De onde vem o cálculo da RMI
A base é o salário de benefício, definido pelo art. 29 da Lei 8.213/1991 como a média dos salários de contribuição do segurado. Sobre essa média incide um percentual que varia conforme o benefício: para pensão por morte e auxílios, a RMI costuma corresponder a um percentual fixo do salário de benefício; para aposentadorias, o percentual cresce conforme o tempo de contribuição, segundo a regra transitória do art. 26 da Emenda Constitucional 103/2019.

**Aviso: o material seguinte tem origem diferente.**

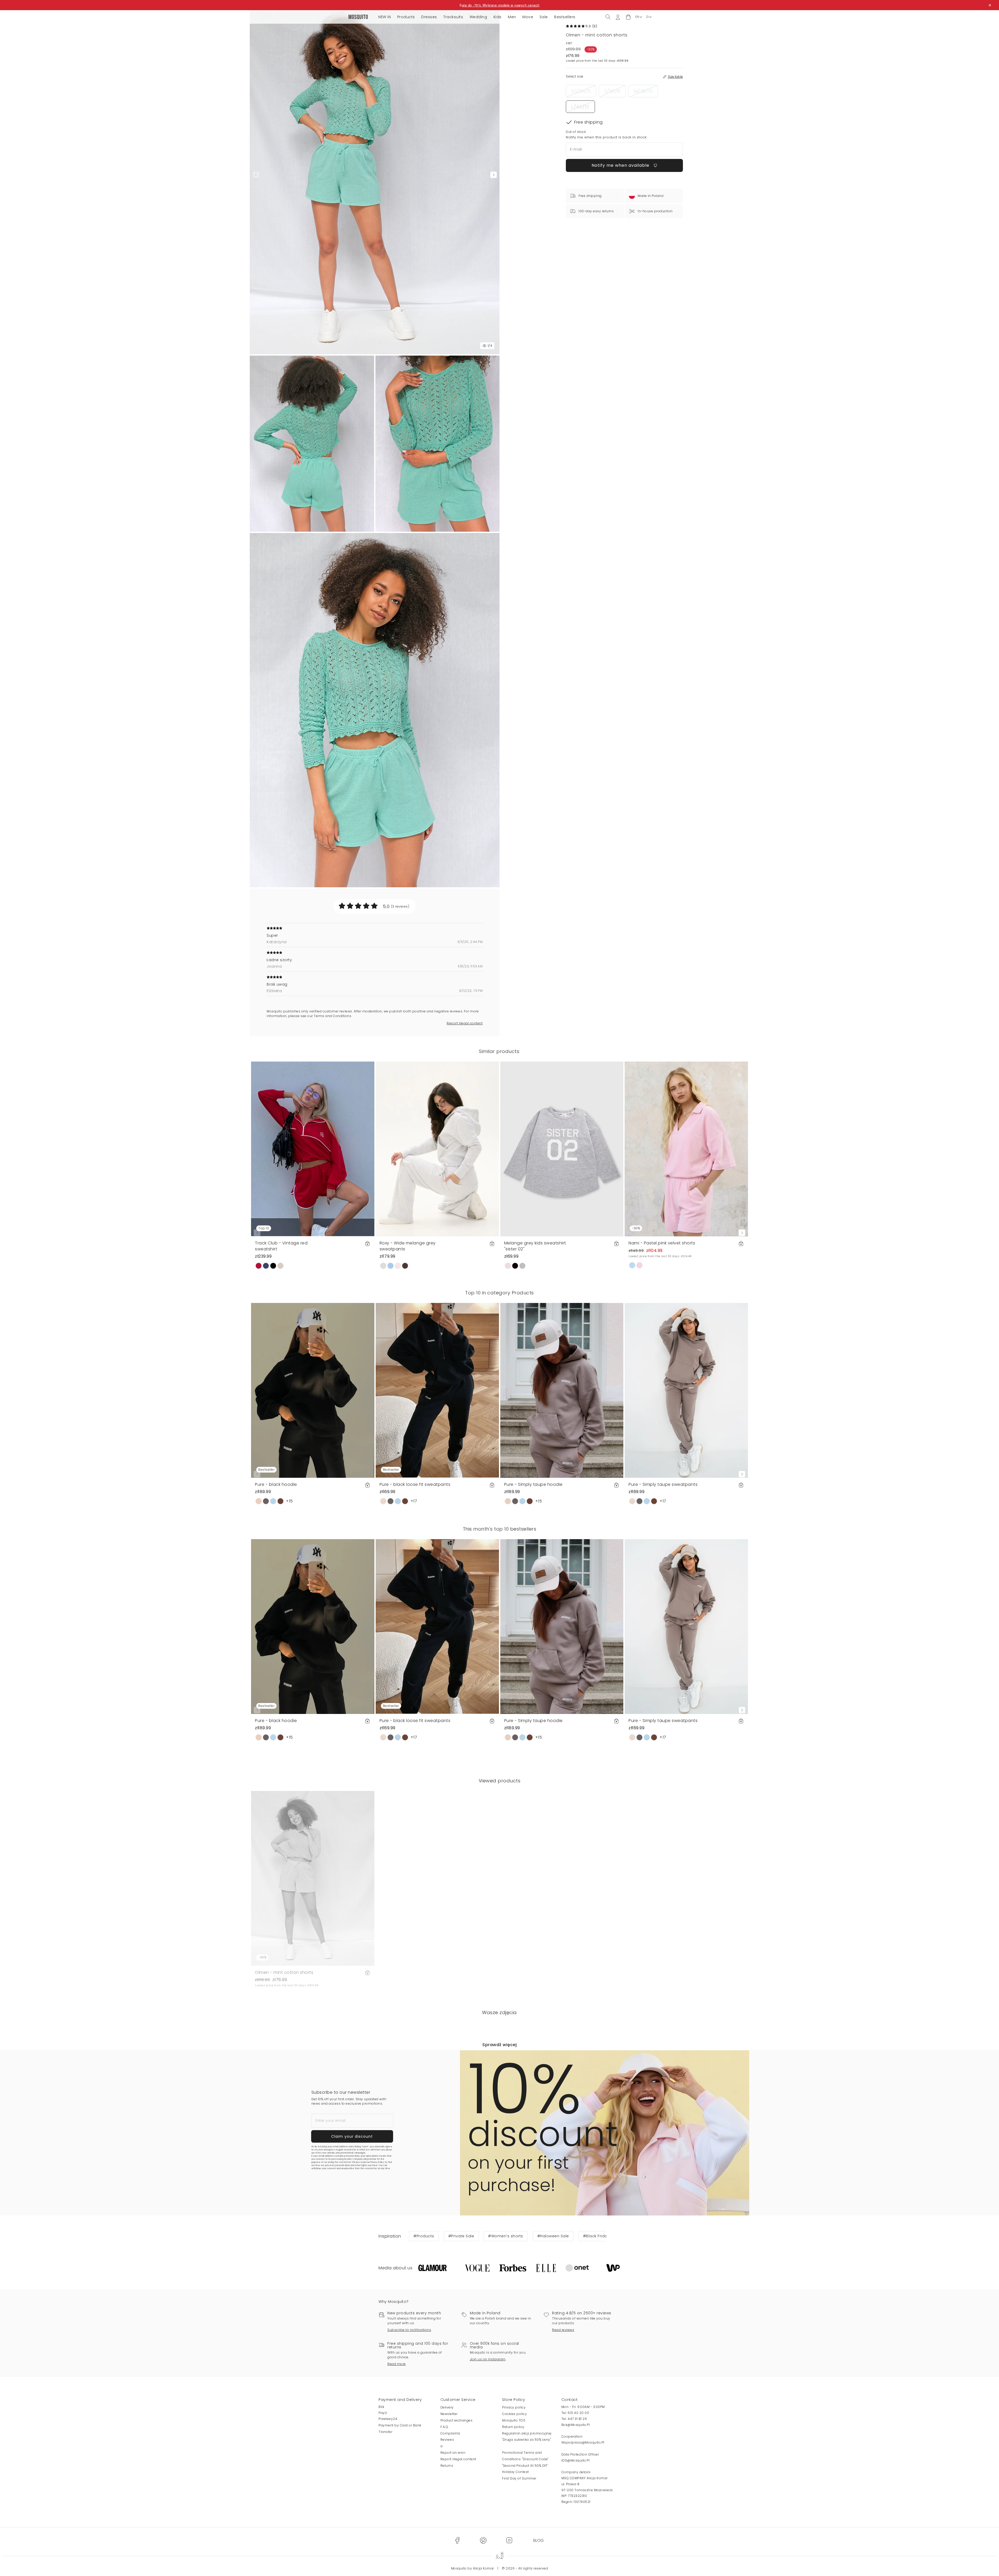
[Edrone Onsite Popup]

O que mudou com a reforma de 2019
Antes de 2019, a média considerava apenas os 80% maiores salários de contribuição desde julho de 1994. Com a Emenda Constitucional 103/2019, passou a valer, para quem se filiou depois da reforma ou não tinha direito adquirido, a média de 100% das competências desde julho de 1994 ou desde o início das contribuições, o que costuma reduzir a média em relação à regra anterior quando há meses de salário baixo ou sem contribuição no período.
Por que dois segurados com o mesmo salário atual podem ter RMI diferente
Quem contribuiu por muitos anos sobre valores baixos e só recentemente passou a ganhar mais tem uma média histórica menor do que quem manteve renda estável e alta durante toda a vida contributiva. É esse histórico completo, e não apenas o último salário, que define a RMI — daí a importância de regularizar contribuições atrasadas ou mal informadas antes de pedir o benefício.
Quando vale pedir revisão da RMI
Erros no CNIS, vínculos não computados ou salários de contribuição registrados a menor são as causas mais comuns de RMI abaixo do devido. A revisão administrativa, pedida diretamente ao INSS com os documentos que comprovem o valor correto, costuma ser o primeiro caminho; quando o órgão mantém o cálculo mesmo diante da prova documental, a discussão pode seguir para a Justiça Federal ou para o juizado especial federal, conforme o valor da causa.